Roux. Romain Gavras livre un deuxième long métrage sur les roux. Original, mais pas que. Changement radical, ou continuité véritable, Gavras ne se laisse pas faire, et s’impose ici comme réalisateur. Ou comment reprendre les mêmes ingrédients pour faire totalement autre chose… Notre Jour Viendra démontre au moins une chose ; les échappés du collectif Kourtrajmé ont bien grandis. Et c’est encourageant.
Road movie étrange, Notre Jour Viendra nous conte l’histoire de Rémy, jeune du Nord en colère. En pleine crise d’adolescence, et en pleine crise sociale, le voilà parti sur un coup de tête (dans sa mère) sur les routes. De sa rencontre avec Patrick (Vincent Cassel, qui s’éclate) naît un drôle de duo, grandissant ensemble, se refermant sur le monde extérieur dans leur volonté de libérer les roux. Dans la lignée d’un Blier de la grande époque (Tenue de soirée, Buffet Froid, Les Valseuses..), Gavras débute son film dans un réalisme le plus banal possible, pour finir dans une apothéose d’absurde et de sentiments exacerbés. Ses personnages ont mal, et l’expriment. Partis dans leur propre voyage initiatique, les voilà enchaînant sans motif (mais avec leur raison) les actions les plus extrêmes, les engueulades, les bravades.. Le roux se rebelle.

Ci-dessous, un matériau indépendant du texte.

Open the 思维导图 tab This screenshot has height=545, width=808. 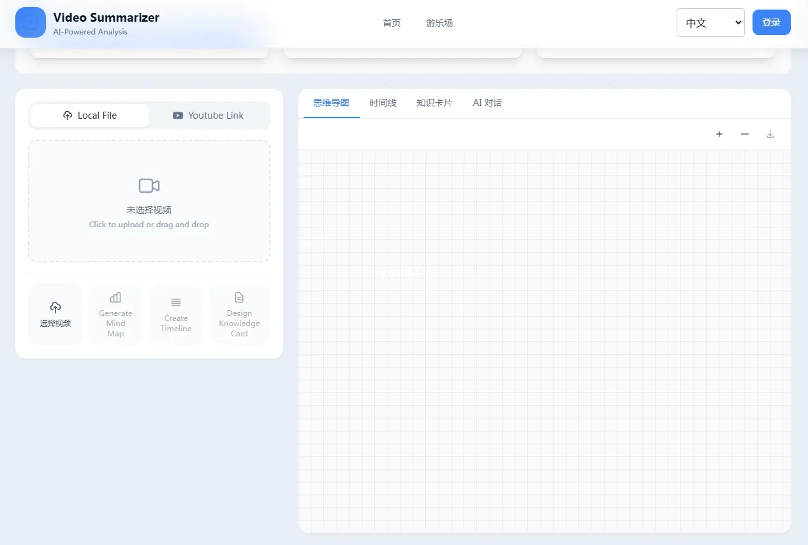click(x=331, y=103)
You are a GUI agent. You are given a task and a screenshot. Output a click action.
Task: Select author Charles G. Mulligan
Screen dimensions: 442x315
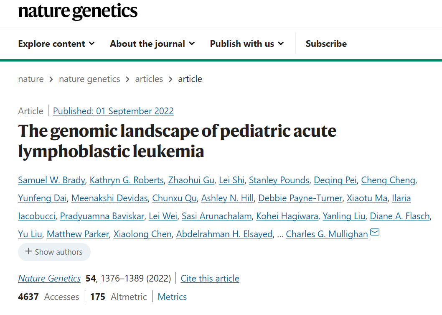click(x=327, y=234)
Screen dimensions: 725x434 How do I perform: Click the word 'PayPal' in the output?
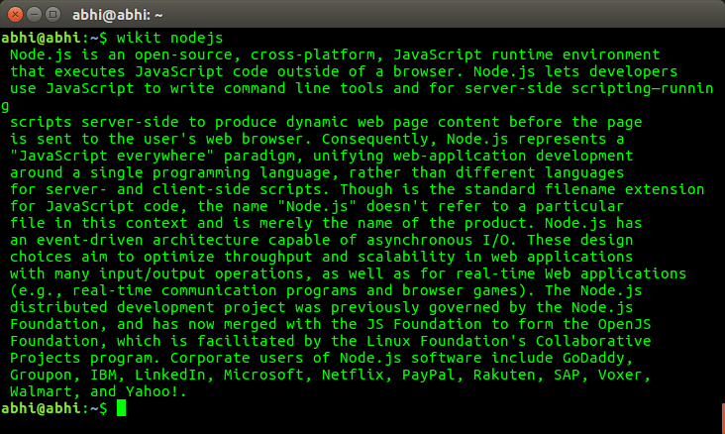(x=429, y=375)
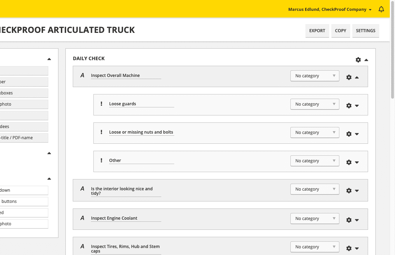Open the No category dropdown for Loose guards

(x=315, y=104)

Au-delà de cet exercice d’expression à fleur de peau, le film révèle bien plus qu’il n’y paraît. Romain Gavras, fils de, démontre qu’il n’est pas seulement un jeune réalisateur branché, mais aussi quelqu’un avec quelque chose à dire. Si Sheitan pouvait passer comme son premier exercice sur grand écran, sorte de prolongement indirect de son expérience de courts métrages devenu culte, le voilà assermenté réalisateur. Et de ces promesses, qu’il fasse d’autres choses aussi inspirées! Avec un Cassel jouissif, et lâché comme jamais, au bon Olivier Barthelemy (loin de son catastrophique Largo Winch 2), le réalisateur emmène en virée dans le Nord du pays deux bêtes en quête d’humanité, et qui ne trouveront que leur propre déchéance. Peu importe le voyage, ce film absurde et irréel séduit par ses qualités propres. Et s’en parler de grand film, on peut trouver ici ce qui fera le réalisateur de demain ; de l’audace et de la folie. Le cinéma français en manque cruellement.